◆ DATASET EXTRACT:
----------
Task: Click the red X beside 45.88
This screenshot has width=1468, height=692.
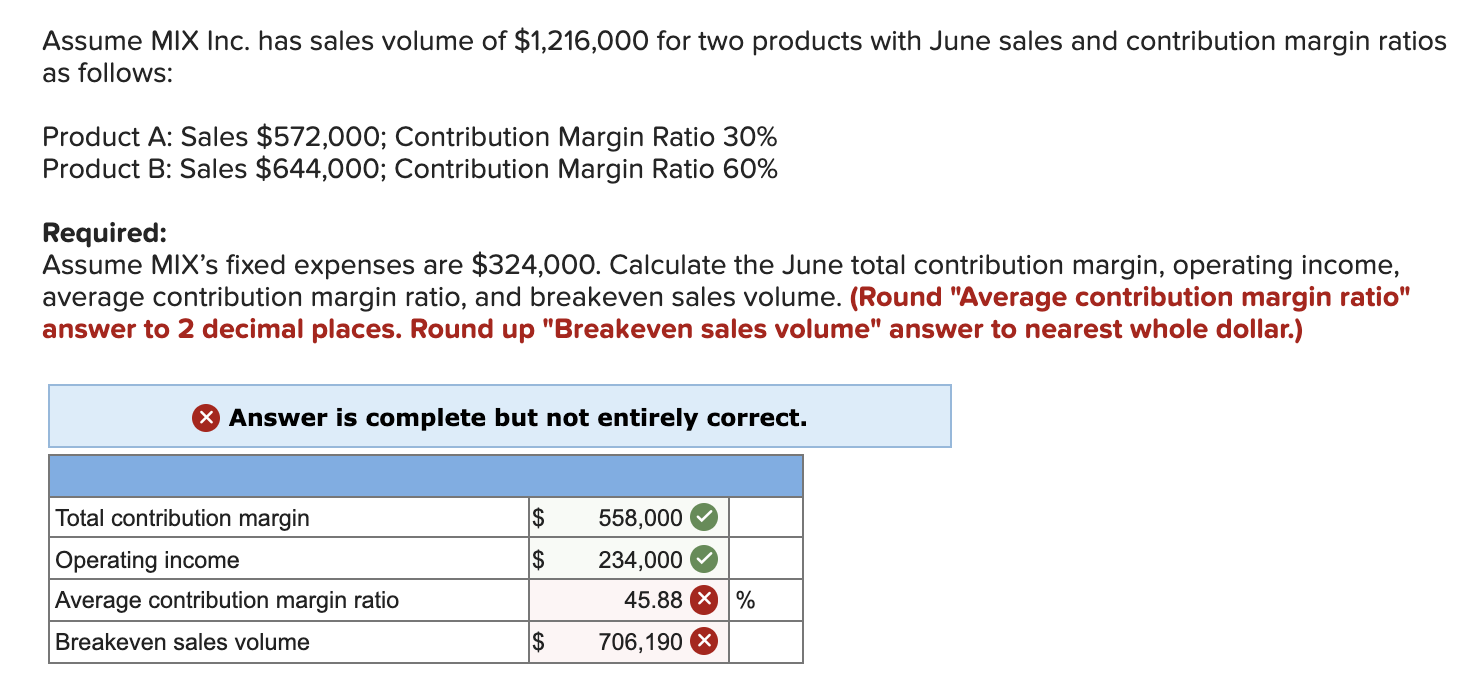Action: click(x=706, y=600)
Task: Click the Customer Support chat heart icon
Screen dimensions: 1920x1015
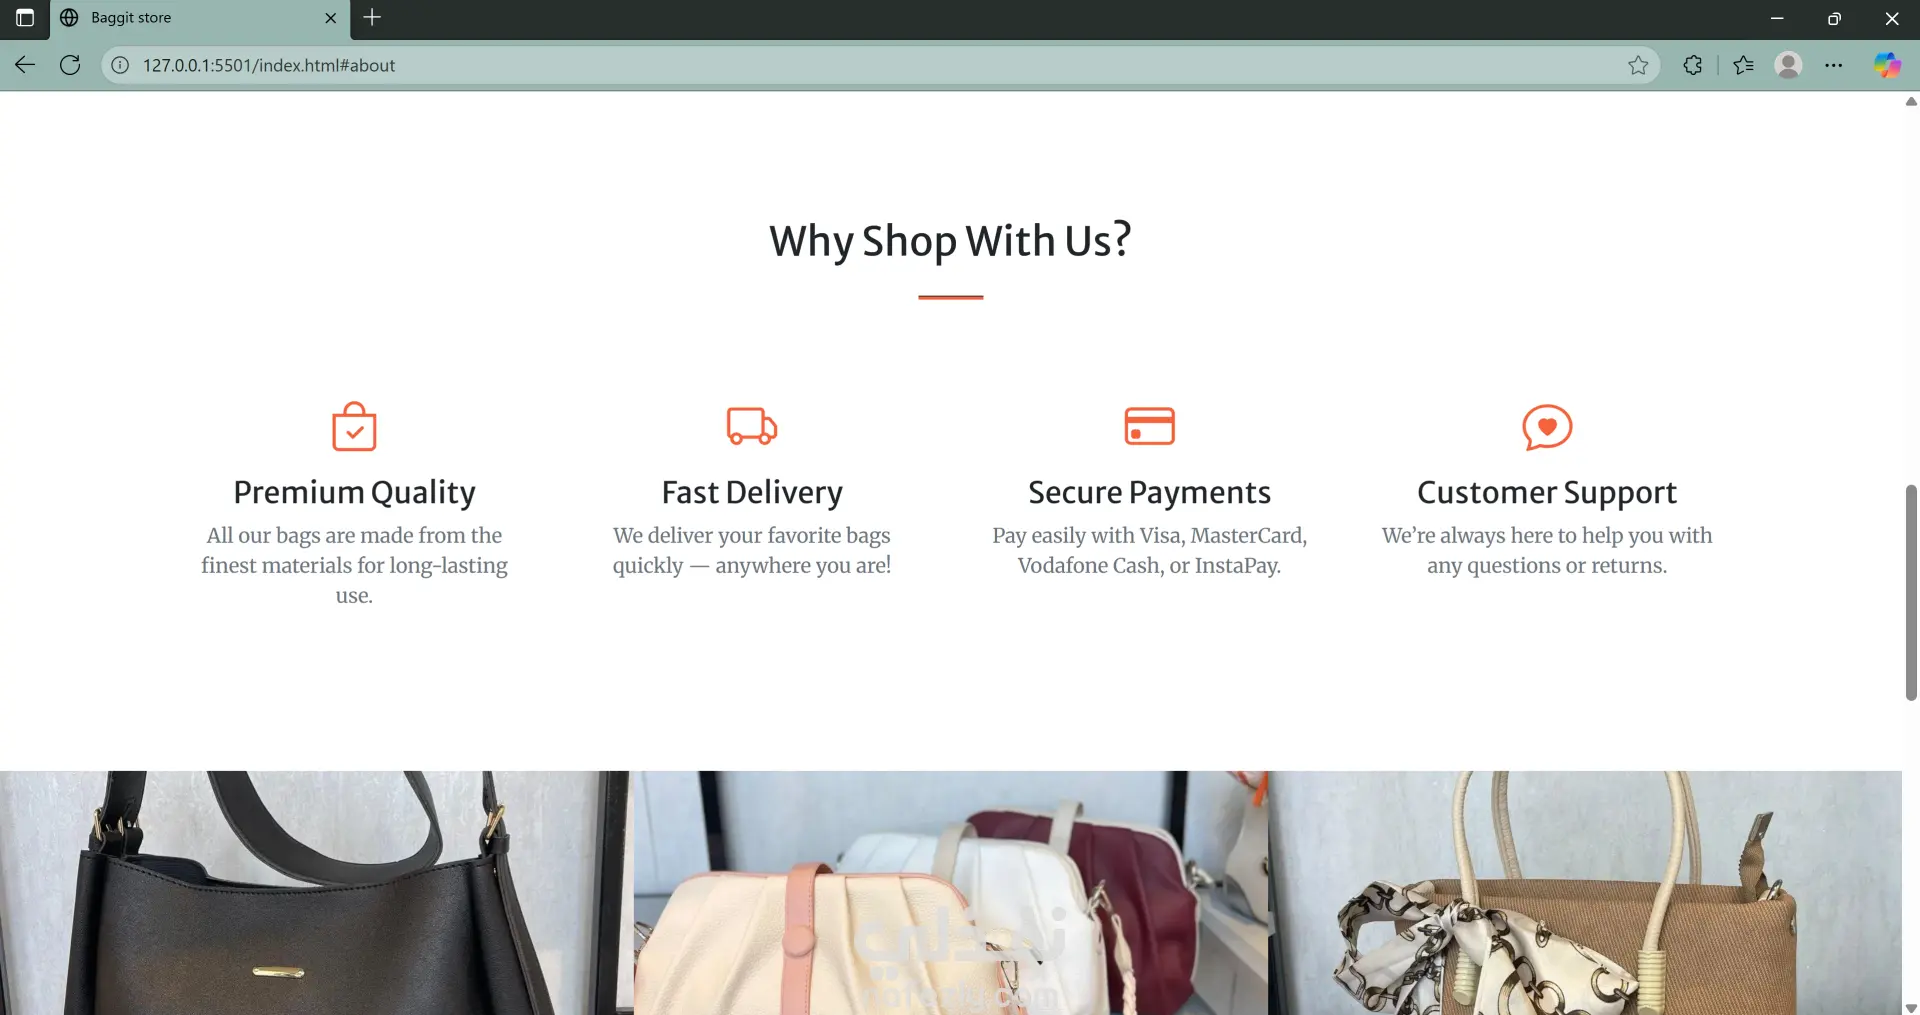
----------
Find the lines that mention "Task" in the entries and show them.

Task: Click the red X beside 45.88
Task: Click the Customer Support chat heart icon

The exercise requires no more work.